In the ASP.NET Identity site I have the following:
// configure OAuth for login
app.UseCookieAuthentication(new CookieAuthenticationOptions {
AuthenticationType = DefaultAuthenticationTypes.ApplicationCookie,
Provider = new CookieAuthenticationProvider(),
LoginPath = new PathString("/Account/Login.aspx"),
CookieName = ".TESTAUTH",
CookieDomain = ".test.com",
CookieSecure = CookieSecureOption.Always
});
It seems that the important part on the ASP.NET Identity site is that the "CookieName, CookieDomain, and the Machine Key" must match the one on the OData site.

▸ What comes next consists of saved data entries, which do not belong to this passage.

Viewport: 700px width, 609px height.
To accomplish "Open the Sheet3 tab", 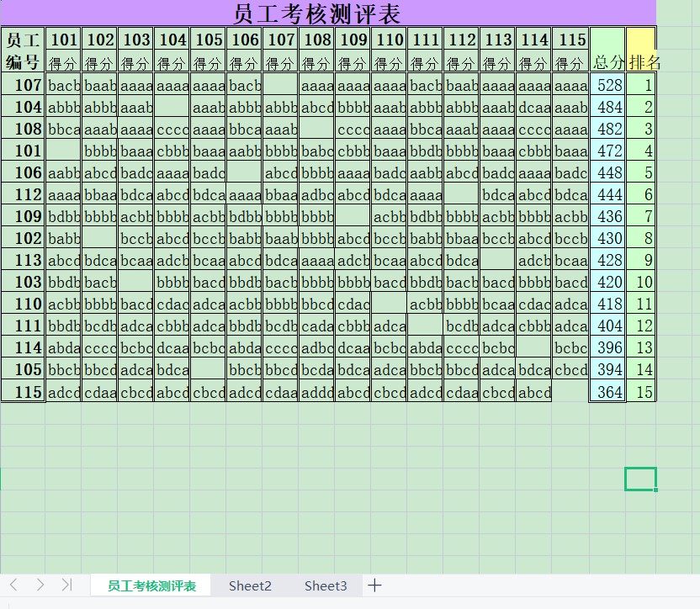I will [x=326, y=586].
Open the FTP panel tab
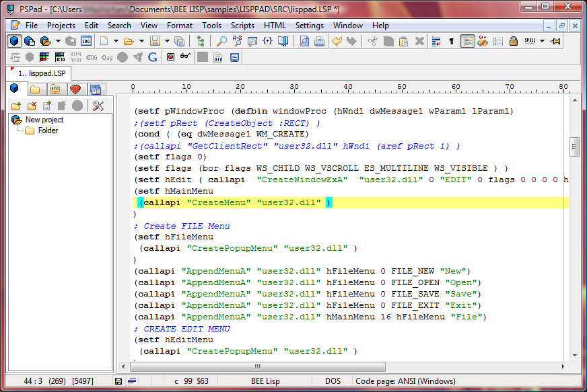Image resolution: width=587 pixels, height=392 pixels. point(55,89)
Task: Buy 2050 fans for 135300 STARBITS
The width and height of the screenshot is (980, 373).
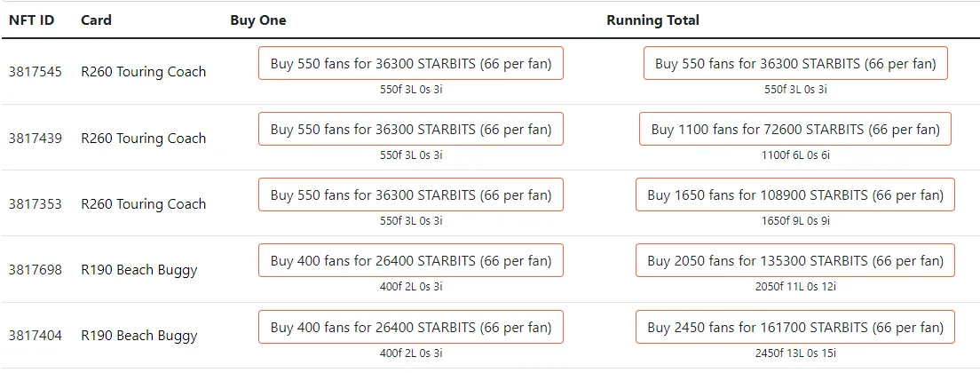Action: point(795,260)
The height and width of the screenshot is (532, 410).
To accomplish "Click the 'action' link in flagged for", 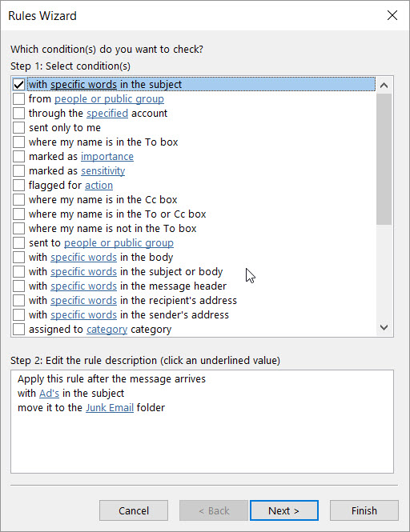I will pos(98,186).
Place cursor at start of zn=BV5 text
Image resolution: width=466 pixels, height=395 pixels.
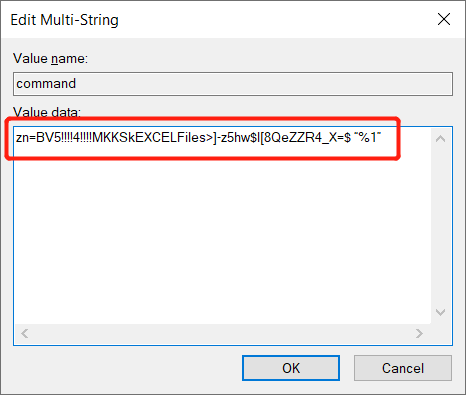(16, 137)
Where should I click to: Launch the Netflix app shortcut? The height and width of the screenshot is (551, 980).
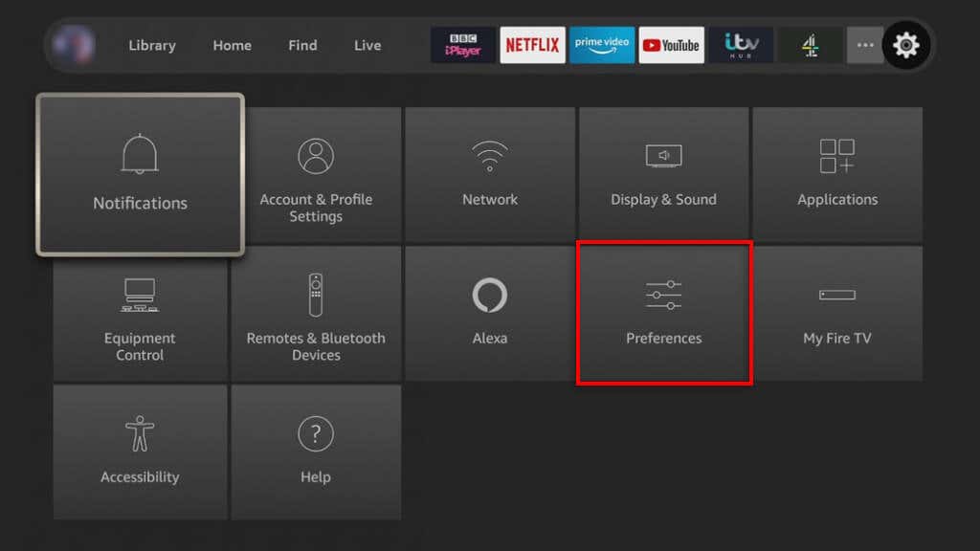click(x=532, y=45)
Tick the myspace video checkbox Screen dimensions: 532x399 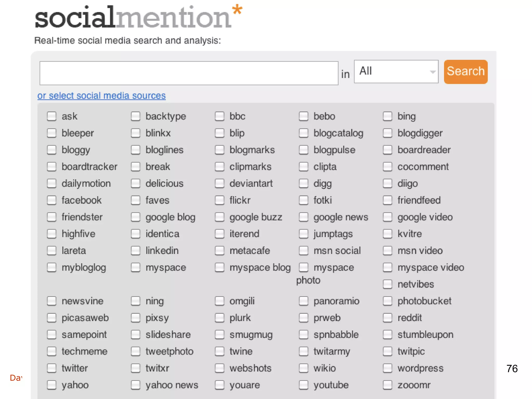pyautogui.click(x=387, y=267)
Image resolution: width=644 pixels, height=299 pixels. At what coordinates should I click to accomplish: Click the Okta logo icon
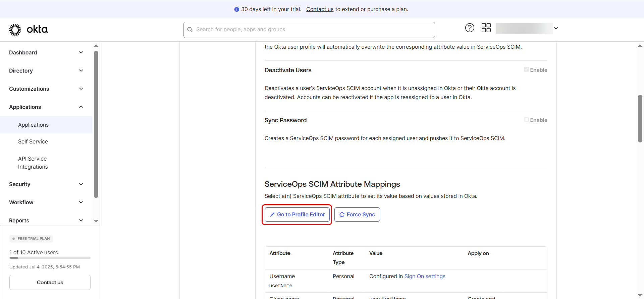[x=15, y=30]
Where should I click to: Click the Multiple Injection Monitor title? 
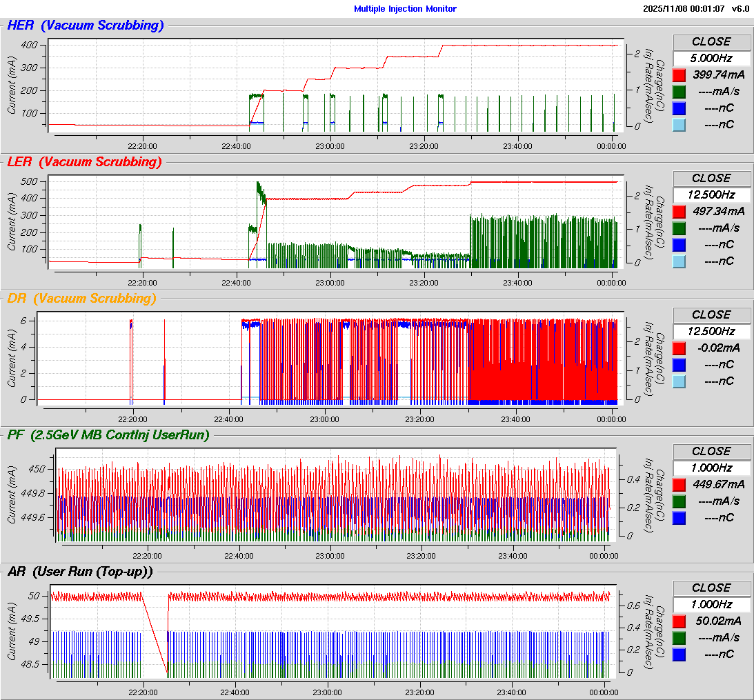[x=405, y=9]
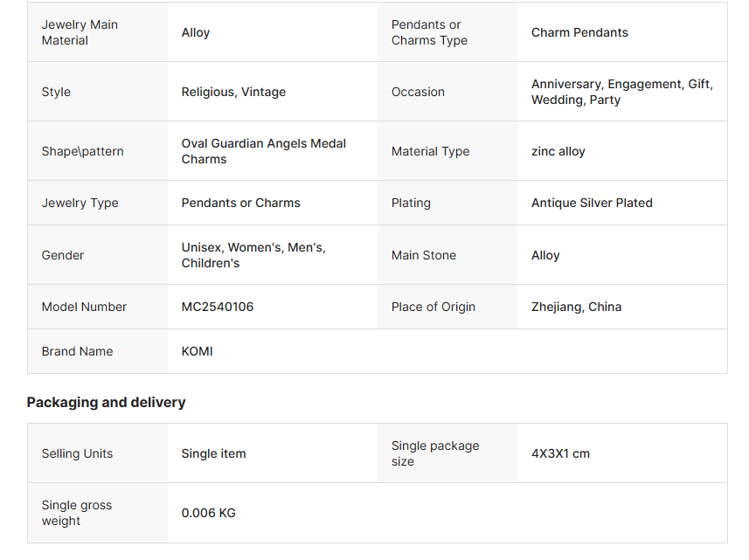Select Anniversary, Engagement, Gift occasion text
Screen dimensions: 749x560
click(x=622, y=84)
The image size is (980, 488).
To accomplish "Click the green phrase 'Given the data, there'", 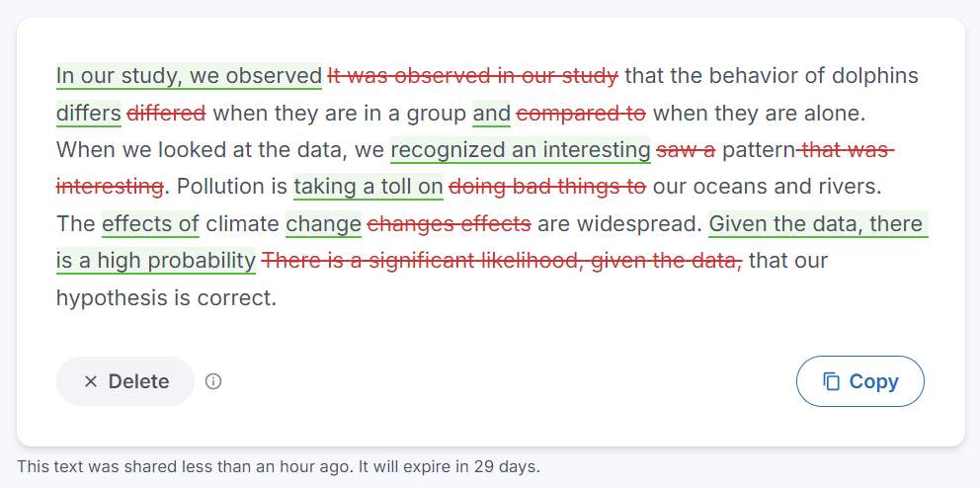I will (x=818, y=223).
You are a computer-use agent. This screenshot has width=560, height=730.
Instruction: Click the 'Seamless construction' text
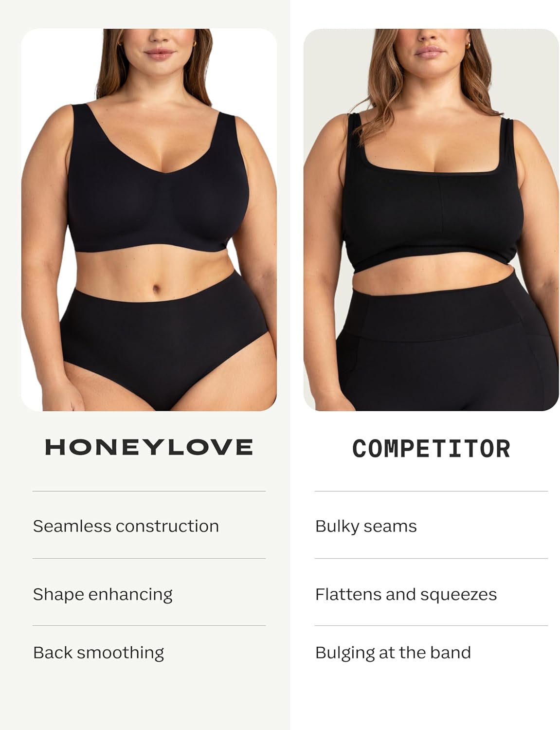point(126,526)
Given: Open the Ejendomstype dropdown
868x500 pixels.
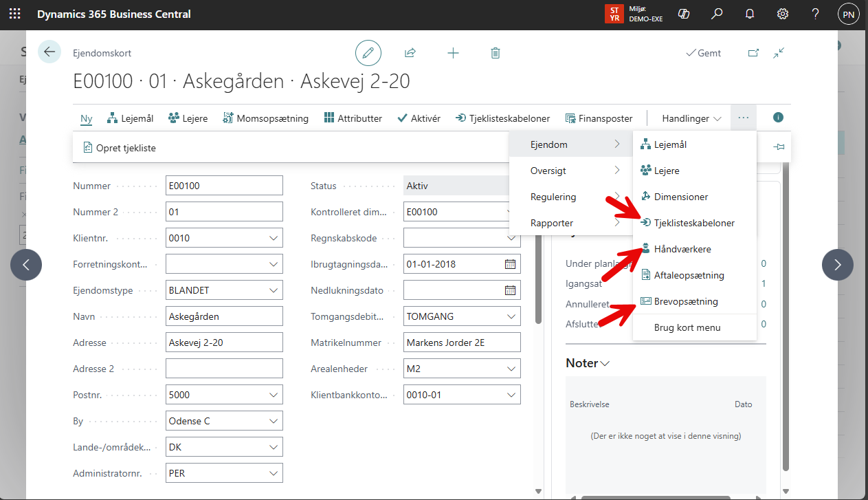Looking at the screenshot, I should (274, 291).
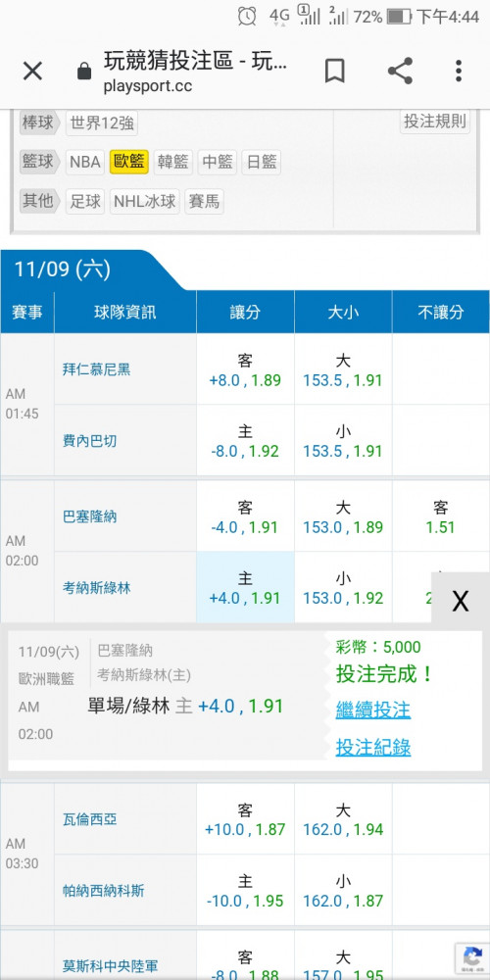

And then on the OData site I have the following:
// configure OAuth for login
app.UseCookieAuthentication(new CookieAuthenticationOptions {
AuthenticationType = DefaultAuthenticationTypes.ApplicationCookie,
Provider = new CookieAuthenticationProvider { OnApplyRedirect = ApplyRedirect },
LoginPath = new PathString("/Account/Login.aspx"),
CookieName = ".TESTAUTH",
CookieDomain = ".test.com",
CookieSecure = CookieSecureOption.Always
});
// build the configuration for web api
HttpConfiguration config = new HttpConfiguration();
// Enable CORS (Cross-Origin Resource Sharing) for JavaScript / AJAX calls
// NOTE: USING ALL "*" IS NOT RECOMMENDED
var cors = new Http.Cors.EnableCorsAttribute("*", "*", "*");
config.EnableCors(cors);
// call the web api startup
WebApiConfig.Register(config);
app.UseWebApi(config);
private void ApplyRedirect(CookieApplyRedirectContext context)
{
Uri absoluteUri = null;
if (Uri.TryCreate(context.RedirectUri, UriKind.Absolute, absoluteUri))
{
var path = PathString.FromUriComponent(absoluteUri);
if (path == context.OwinContext.Request.PathBase + context.Options.LoginPath)
{
QueryString returnURI = new QueryString(context.Options.ReturnUrlParameter, context.Request.Uri.AbsoluteUri);
context.RedirectUri = "https://www.test.com/Account/Login.aspx" + returnURI.ToString;
}
}
context.Response.Redirect(context.RedirectUri);
}
The "LoginPath" is required even though it does not exist on the OData site and you can't use a full url to another site for the login path.
I used "OnApplyRedirect" to redirect to the actual Login page.
I'm not sure what the difference is between "config.EnableCors" and "app.UseCors" but the EnableCors seems to be working for now.